## Stated goal
Please rewrite these lines with "Phone Number" in place of "Email Address", keeping everything else the same.

[Dataset items]
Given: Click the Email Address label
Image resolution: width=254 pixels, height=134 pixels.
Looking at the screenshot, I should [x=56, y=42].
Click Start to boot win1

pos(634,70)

## Result of this task
Given: Click the Phone Number label
Image resolution: width=254 pixels, height=134 pixels.
Looking at the screenshot, I should [x=56, y=42].
Click Start to boot win1

pos(634,70)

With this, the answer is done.